§ Provided text
-- Opening Marker --
Friday, August 16, 2013

Words for the Weekend: The Little Way of Ruthie Leming

I love to read. I love to read because I love to think. Whether its a lengthy story with slow and deep character development that boldly declares a message without ever stating the message itself or a well-worded quote, just a few sentences long that gives me pondering fodder for days, I am attracted to, inspired, and challenged by the power of the written word.

So I've decided, at the beginning of every weekend, to share some words that I deem worth sharing. I hope they comfort, challenge, and inspire you as they have me. Enjoy!

This weekend's words are from a book I just finished called The Little Way of Ruthie Leming: A Southern Girl, A Small Town , and the Secret of a Good Life by Rod Dreher. The book is the story of the author's little sister, Ruthie, their relationships to each other and with their childhood home. While Rod left their small, Louisiana hometown as soon as he was able, Ruthie stayed and fostered a beautiful community. When Ruthie was diagnosed with cancer, the people of her town cared for her, her husband, Mike, and their family in remarkable and self-sacrificing ways. These words speak to the difficulty and joys of staying in a place.

"Those of us you have moved away are not necessarily callow and ungrateful people. We live in a time and place in which we are conditioned to leave our hometowns. Our schools tell our young people to follow their professional bliss, wherever it takes them. Our economy rewards companies and people who have no loyalty to place. The stories that shape the moral imagination of our young, chiefly by film and television, are told by outsiders who were dissatisfied and lit out for elsewhere to find happiness and good fortune.
-- Closing Marker --
§ Excerpted records
-- Opening Marker --
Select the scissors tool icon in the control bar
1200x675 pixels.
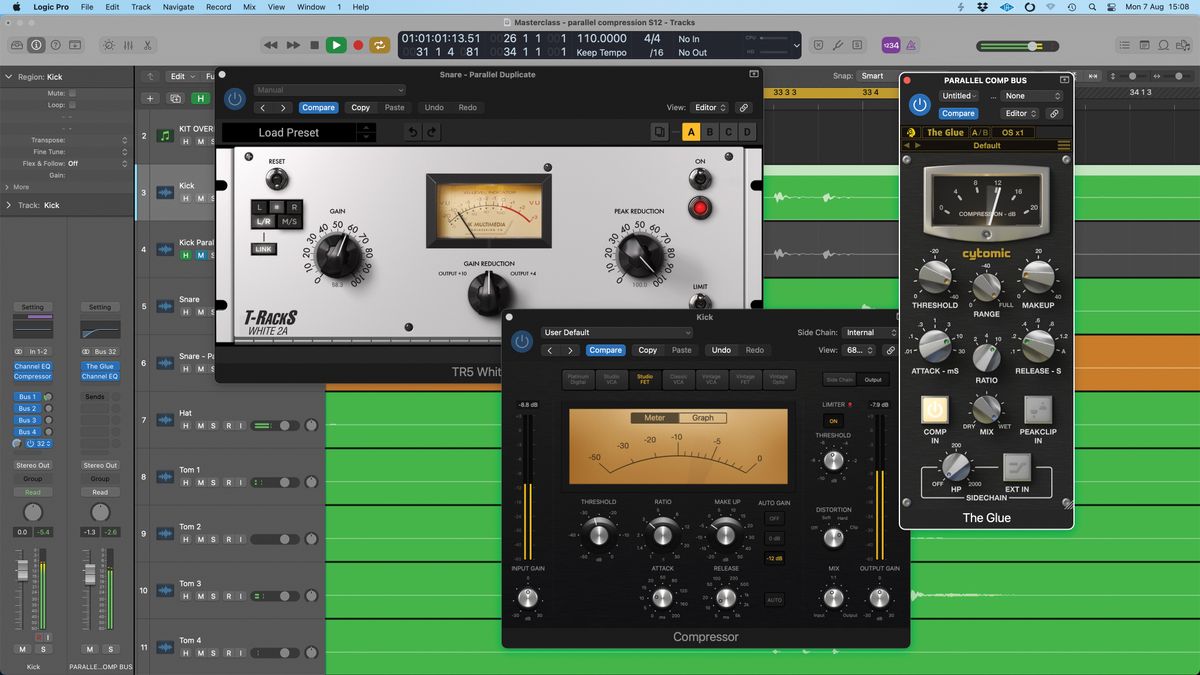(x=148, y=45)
-- Closing Marker --
-- Opening Marker --
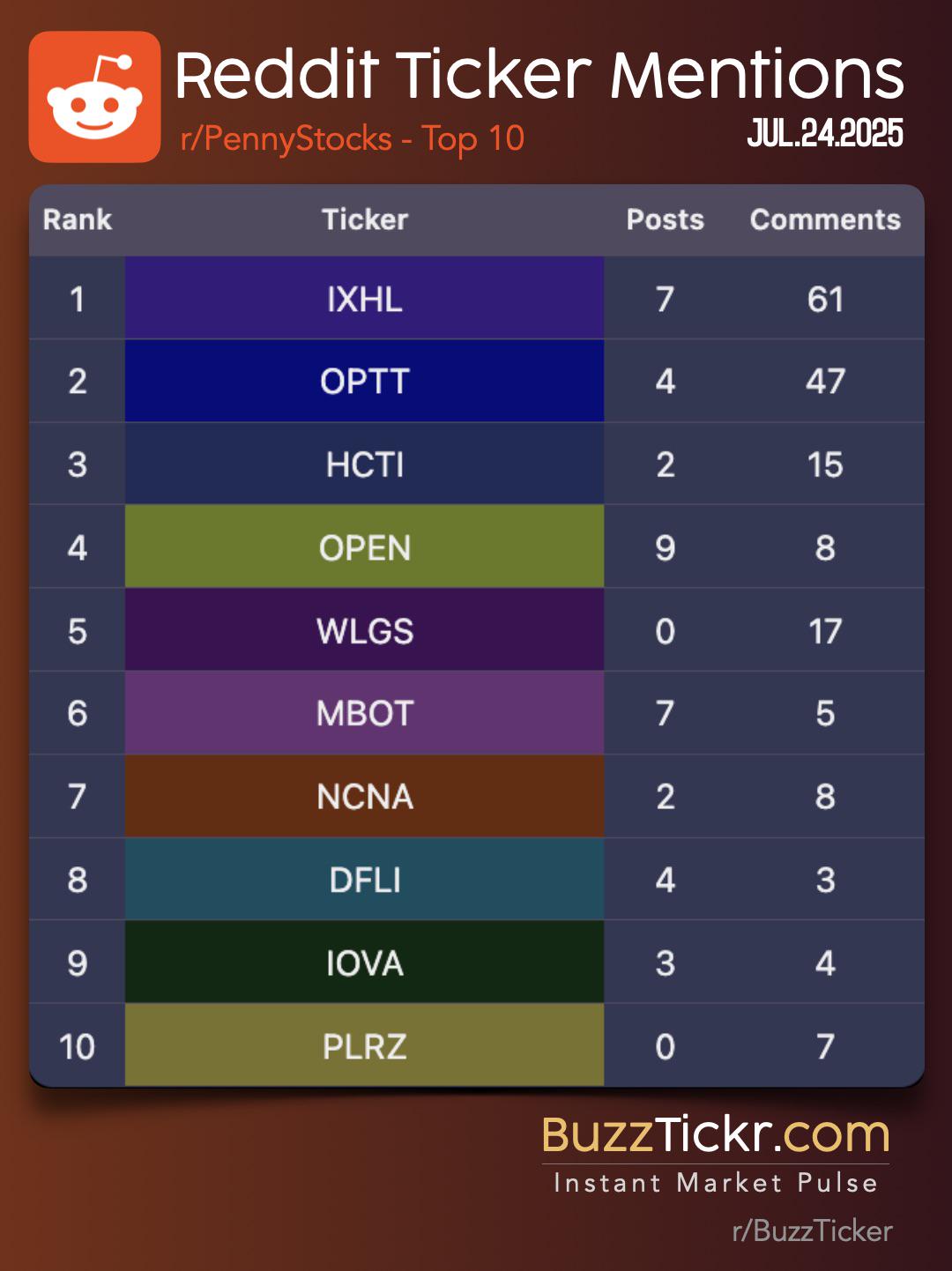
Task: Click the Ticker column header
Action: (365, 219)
-- Closing Marker --
-- Opening Marker --
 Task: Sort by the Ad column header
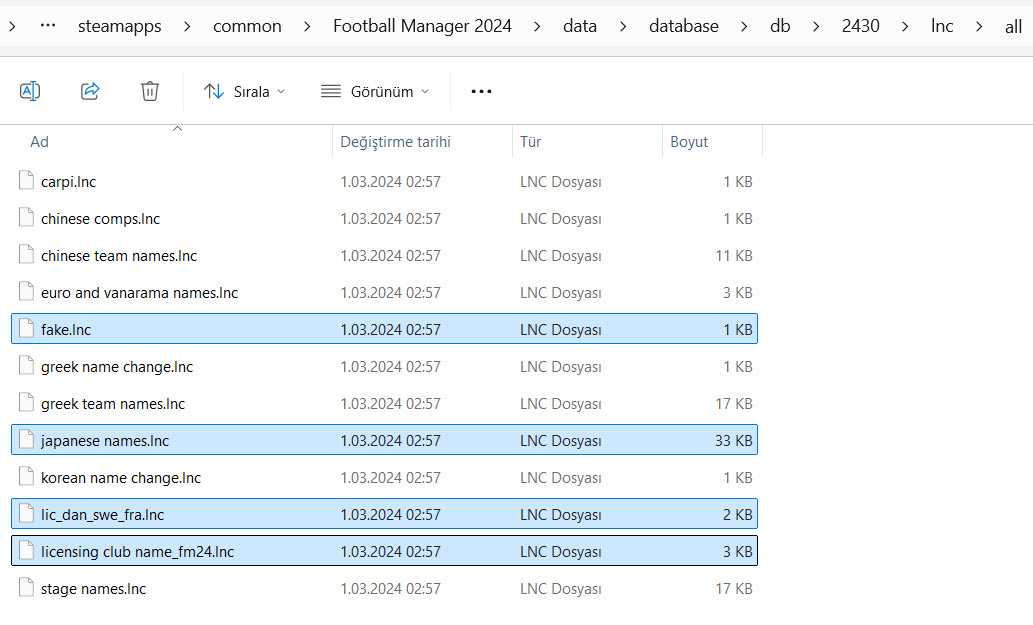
-- Closing Marker --
In the blog post above, reproduce word for word the part that opens with the words containing "Words for the" and closes with "the written word.".

§ Completed exercise
Words for the Weekend: The Little Way of Ruthie Leming

I love to read. I love to read because I love to think. Whether its a lengthy story with slow and deep character development that boldly declares a message without ever stating the message itself or a well-worded quote, just a few sentences long that gives me pondering fodder for days, I am attracted to, inspired, and challenged by the power of the written word.